Human Papillomavirus Overview
Human Papillomavirus (HPV) describes common viruses – usually sexually transmitted – that can affect the genitals and, sometimes, the mouth or throat. It is the most common sexually transmitted infection. HPV should not be confused with herpes or HIV, the virus that causes AIDS, as it causes different symptoms and health problems.
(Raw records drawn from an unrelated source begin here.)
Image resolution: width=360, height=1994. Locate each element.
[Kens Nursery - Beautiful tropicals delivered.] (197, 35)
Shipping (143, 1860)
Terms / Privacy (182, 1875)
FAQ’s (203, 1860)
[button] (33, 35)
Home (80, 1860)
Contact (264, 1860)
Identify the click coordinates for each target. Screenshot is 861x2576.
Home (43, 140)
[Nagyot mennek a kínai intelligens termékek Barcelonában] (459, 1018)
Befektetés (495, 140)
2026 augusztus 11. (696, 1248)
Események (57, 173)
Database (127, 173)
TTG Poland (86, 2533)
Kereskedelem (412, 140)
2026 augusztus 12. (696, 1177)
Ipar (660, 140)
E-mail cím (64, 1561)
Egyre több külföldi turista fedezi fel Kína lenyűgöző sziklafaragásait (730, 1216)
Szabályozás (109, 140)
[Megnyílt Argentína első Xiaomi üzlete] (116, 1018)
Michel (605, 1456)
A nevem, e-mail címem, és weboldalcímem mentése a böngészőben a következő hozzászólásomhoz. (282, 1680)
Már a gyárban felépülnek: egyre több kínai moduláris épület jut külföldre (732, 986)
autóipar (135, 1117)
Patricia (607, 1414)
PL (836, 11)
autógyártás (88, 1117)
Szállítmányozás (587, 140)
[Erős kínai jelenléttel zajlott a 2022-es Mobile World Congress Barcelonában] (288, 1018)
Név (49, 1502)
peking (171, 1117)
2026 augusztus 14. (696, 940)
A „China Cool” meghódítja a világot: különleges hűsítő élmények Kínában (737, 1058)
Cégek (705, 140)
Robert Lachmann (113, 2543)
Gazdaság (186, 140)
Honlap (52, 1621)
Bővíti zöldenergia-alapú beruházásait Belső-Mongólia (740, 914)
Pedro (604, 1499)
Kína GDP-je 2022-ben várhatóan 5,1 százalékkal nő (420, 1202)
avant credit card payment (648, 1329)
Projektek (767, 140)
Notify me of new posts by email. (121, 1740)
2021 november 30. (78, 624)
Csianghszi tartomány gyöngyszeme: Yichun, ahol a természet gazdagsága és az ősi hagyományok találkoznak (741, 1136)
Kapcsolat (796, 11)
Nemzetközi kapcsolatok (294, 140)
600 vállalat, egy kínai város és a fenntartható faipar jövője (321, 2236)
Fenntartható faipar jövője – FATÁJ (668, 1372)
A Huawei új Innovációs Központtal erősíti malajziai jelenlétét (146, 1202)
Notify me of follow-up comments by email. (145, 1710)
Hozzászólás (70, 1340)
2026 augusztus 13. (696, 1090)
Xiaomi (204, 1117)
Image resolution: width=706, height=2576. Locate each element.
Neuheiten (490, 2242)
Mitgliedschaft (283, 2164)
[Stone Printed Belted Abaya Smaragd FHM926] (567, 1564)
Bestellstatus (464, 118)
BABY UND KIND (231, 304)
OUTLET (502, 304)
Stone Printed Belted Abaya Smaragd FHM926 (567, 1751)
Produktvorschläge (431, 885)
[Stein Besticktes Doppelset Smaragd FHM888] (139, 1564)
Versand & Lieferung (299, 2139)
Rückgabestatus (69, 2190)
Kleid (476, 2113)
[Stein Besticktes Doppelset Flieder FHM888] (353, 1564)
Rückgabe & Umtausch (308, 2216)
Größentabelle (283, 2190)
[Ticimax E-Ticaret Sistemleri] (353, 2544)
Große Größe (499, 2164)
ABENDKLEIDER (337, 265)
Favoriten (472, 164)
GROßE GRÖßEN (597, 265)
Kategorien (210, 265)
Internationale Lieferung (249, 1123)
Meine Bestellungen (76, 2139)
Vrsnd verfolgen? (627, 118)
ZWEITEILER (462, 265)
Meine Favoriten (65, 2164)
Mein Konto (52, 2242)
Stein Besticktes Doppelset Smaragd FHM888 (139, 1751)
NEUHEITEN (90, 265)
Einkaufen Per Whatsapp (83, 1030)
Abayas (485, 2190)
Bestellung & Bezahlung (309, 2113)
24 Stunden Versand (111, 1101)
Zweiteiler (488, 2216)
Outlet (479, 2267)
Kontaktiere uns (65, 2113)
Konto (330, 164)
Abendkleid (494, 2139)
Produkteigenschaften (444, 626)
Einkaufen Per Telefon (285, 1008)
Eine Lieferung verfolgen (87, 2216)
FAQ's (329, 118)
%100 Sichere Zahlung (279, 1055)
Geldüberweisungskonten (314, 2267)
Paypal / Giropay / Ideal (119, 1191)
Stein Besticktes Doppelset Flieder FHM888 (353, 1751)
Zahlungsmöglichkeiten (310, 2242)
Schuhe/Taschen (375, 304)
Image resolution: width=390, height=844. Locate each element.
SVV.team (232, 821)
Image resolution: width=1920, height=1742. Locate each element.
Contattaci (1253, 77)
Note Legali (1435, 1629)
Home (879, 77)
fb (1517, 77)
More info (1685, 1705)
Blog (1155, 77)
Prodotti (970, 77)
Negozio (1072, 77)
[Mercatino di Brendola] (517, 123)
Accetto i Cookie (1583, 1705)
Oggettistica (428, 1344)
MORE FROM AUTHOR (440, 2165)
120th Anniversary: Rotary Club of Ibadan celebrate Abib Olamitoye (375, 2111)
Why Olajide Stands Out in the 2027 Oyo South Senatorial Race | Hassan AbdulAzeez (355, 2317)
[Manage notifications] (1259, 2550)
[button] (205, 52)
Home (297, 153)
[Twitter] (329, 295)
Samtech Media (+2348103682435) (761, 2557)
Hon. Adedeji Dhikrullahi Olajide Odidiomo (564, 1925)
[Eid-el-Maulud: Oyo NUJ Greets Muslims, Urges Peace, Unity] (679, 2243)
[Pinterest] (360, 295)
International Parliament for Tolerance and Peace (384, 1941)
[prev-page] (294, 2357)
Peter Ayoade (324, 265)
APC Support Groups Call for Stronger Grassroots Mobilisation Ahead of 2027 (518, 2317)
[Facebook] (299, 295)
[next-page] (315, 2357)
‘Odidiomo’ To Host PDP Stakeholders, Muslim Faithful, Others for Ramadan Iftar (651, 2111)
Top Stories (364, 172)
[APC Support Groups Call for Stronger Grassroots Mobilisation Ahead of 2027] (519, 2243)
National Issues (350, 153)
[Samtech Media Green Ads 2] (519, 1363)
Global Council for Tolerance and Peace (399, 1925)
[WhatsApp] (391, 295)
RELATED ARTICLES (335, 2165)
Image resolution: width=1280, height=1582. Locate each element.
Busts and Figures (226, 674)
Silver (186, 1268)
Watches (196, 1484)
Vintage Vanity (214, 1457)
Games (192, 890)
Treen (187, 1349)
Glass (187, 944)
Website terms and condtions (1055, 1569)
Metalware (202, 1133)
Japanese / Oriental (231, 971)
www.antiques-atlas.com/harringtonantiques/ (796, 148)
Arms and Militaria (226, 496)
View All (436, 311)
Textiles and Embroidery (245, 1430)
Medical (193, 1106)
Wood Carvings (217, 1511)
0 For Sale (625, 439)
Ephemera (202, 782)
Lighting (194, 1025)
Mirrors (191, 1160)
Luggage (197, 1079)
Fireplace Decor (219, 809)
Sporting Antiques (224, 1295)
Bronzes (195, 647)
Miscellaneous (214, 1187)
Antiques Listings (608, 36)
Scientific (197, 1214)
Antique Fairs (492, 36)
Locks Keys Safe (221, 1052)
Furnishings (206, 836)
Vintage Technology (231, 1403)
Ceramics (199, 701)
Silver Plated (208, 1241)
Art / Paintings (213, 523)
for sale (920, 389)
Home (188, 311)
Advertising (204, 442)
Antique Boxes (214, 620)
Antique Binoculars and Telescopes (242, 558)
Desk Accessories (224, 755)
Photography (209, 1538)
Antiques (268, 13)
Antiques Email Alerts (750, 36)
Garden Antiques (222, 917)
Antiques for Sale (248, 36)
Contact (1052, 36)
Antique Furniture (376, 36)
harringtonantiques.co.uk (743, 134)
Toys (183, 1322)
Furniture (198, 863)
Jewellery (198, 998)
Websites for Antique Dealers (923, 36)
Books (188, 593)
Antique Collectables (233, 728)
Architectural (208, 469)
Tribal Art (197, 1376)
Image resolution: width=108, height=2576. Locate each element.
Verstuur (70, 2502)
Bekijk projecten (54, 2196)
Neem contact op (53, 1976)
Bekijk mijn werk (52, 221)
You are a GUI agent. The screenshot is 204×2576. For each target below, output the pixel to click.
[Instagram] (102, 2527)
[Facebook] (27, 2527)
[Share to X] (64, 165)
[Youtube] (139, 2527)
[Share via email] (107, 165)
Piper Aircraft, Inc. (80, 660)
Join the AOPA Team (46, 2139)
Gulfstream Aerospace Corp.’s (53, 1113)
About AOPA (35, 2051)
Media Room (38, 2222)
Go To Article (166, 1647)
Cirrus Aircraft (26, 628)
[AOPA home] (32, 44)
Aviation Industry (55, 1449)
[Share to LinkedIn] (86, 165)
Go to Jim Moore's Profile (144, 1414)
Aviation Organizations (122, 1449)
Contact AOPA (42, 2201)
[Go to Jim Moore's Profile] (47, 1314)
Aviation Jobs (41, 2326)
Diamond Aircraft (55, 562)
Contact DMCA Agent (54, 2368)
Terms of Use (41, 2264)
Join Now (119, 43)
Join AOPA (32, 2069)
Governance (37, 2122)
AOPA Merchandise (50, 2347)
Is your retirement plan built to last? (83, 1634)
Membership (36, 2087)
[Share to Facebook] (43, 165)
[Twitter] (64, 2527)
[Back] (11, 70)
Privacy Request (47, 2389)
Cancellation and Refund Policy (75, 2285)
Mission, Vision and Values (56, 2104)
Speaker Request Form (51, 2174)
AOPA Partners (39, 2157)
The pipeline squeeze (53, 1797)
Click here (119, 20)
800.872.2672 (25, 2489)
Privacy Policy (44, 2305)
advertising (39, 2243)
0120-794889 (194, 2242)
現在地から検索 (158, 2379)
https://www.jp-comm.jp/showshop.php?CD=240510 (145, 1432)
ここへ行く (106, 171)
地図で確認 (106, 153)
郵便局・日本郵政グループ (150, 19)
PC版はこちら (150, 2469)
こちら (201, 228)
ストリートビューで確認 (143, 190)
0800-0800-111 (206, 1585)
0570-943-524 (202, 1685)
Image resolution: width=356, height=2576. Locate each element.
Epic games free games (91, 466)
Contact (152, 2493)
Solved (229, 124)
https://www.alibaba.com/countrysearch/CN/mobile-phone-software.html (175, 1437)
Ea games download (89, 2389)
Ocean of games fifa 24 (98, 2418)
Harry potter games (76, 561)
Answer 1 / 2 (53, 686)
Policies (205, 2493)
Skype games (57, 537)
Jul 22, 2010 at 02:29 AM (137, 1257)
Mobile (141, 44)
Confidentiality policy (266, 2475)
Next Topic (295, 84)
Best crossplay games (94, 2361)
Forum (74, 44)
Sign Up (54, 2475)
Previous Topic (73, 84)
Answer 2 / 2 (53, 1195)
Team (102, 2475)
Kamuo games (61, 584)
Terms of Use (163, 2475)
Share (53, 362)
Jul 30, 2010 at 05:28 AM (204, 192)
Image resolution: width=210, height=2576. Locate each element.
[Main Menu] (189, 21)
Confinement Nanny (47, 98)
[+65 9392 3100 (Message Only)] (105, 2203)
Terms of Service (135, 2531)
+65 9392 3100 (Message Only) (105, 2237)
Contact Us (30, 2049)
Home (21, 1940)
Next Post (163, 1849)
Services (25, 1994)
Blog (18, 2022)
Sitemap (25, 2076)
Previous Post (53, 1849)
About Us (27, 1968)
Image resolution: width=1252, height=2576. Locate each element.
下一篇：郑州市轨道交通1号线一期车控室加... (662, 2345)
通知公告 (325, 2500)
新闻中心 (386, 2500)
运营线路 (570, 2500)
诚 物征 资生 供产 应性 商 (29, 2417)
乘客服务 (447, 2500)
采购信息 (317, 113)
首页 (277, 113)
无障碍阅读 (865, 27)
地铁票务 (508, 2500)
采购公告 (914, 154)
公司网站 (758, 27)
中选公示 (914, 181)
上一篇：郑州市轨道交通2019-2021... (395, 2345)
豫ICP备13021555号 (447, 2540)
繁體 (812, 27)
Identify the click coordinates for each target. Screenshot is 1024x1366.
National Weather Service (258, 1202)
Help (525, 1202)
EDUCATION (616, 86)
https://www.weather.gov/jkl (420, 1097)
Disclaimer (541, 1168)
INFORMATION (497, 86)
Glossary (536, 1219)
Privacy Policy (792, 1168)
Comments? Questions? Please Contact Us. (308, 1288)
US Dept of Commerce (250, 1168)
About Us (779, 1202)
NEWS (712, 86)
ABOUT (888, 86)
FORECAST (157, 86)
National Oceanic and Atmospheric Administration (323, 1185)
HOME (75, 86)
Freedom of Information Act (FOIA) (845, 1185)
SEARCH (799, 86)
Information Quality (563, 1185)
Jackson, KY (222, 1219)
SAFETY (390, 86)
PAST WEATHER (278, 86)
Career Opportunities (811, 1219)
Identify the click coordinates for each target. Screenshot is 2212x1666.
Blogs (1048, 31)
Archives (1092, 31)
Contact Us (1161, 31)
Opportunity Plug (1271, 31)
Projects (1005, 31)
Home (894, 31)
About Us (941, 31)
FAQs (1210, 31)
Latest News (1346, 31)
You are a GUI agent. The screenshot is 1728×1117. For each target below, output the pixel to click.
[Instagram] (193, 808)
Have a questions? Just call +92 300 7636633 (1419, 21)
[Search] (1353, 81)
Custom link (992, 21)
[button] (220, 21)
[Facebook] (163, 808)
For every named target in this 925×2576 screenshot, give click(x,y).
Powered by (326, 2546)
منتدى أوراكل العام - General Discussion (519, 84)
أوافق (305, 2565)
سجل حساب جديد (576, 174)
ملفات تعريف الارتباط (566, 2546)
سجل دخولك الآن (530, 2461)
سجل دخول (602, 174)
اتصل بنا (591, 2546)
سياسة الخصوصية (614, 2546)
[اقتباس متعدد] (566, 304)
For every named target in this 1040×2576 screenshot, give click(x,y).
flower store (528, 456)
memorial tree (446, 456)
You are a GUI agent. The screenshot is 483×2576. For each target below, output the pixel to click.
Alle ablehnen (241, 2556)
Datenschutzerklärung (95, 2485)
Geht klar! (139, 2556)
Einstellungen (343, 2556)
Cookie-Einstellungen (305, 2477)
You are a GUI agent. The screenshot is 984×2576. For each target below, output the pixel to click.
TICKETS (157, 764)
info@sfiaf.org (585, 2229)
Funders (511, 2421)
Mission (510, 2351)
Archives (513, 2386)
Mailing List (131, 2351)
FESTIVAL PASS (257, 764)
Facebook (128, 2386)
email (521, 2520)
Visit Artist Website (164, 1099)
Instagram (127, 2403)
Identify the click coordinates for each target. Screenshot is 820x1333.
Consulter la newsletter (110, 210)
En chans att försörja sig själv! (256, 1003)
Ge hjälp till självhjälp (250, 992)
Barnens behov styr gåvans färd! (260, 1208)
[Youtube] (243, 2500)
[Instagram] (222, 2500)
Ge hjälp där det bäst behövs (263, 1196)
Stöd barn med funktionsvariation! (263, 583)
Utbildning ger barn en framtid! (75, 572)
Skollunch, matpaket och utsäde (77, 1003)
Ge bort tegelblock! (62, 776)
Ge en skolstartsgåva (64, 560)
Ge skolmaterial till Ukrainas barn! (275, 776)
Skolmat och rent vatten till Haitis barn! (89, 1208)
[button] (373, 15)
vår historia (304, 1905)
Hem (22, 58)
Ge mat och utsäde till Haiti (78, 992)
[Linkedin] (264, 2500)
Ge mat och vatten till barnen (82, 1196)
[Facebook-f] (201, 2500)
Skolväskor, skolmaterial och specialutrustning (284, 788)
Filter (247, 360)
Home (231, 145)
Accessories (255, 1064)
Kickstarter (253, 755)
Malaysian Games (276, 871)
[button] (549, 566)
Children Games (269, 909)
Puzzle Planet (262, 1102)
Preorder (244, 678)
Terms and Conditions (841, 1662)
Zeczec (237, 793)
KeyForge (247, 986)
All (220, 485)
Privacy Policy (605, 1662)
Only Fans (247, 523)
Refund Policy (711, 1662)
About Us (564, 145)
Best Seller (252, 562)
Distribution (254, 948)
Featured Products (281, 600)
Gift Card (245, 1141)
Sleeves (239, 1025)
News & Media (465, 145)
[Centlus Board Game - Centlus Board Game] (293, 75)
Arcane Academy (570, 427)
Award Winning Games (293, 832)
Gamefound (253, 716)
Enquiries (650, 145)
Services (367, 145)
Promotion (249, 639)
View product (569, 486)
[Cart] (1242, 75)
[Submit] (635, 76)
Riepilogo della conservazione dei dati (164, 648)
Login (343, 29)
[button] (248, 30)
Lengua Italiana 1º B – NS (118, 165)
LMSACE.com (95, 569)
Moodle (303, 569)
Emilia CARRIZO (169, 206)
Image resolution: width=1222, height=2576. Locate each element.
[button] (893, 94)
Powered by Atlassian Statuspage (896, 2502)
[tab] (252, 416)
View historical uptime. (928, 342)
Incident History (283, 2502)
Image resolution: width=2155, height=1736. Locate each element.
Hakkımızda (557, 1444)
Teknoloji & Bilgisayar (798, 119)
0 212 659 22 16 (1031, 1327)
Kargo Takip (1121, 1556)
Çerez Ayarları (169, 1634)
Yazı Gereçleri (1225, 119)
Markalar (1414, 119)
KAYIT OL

In fact, different versions of HPV can lead to different symptoms and health conditions.
Low-risk HPV can lead to genital warts, while higher-risk forms of the virus can cause cancer of the cervix, vulva, vagina and anus in women. HPV can cause cancer of the penis and anus in men. In rare cases, a pregnant woman with HPV can pass the virus to her baby during delivery, in which case the child can develop Juvenile-Onset Recurrent Respiratory Papillomatosis (JORRP).
Most people who contract HPV do not show symptoms or health problems. Often, the body’s immune system will clear out the virus naturally within two years. For higher-risk forms of HPV, such as those that can cause cancer, visible signs may not appear until the condition is in an advanced state and can only be diagnosed by health care professionals, such as your WellStar physician.
Symptoms of HPV can include:
- Genital warts, which usually appear as a small bump or groups of bumps. They can be raised or flat, or shaped like cauliflower.
- Throat warts caused by recurrent respiratory papillomatosis.
- Abnormal cells in the cervix, genital organs or anus
These risk factors could increase the likelihood of infection:
- Unprotected sex
- Multiple sex partners
- In younger patients, failure to get HPV vaccinations
HPV is spread through genital contact, most often during vaginal and anal sex and, sometimes, through oral sex. Even if an infected partner exhibits no signs or symptoms, HPV can be transmitted. The only 100 percent effective prevention method is sexual abstinence.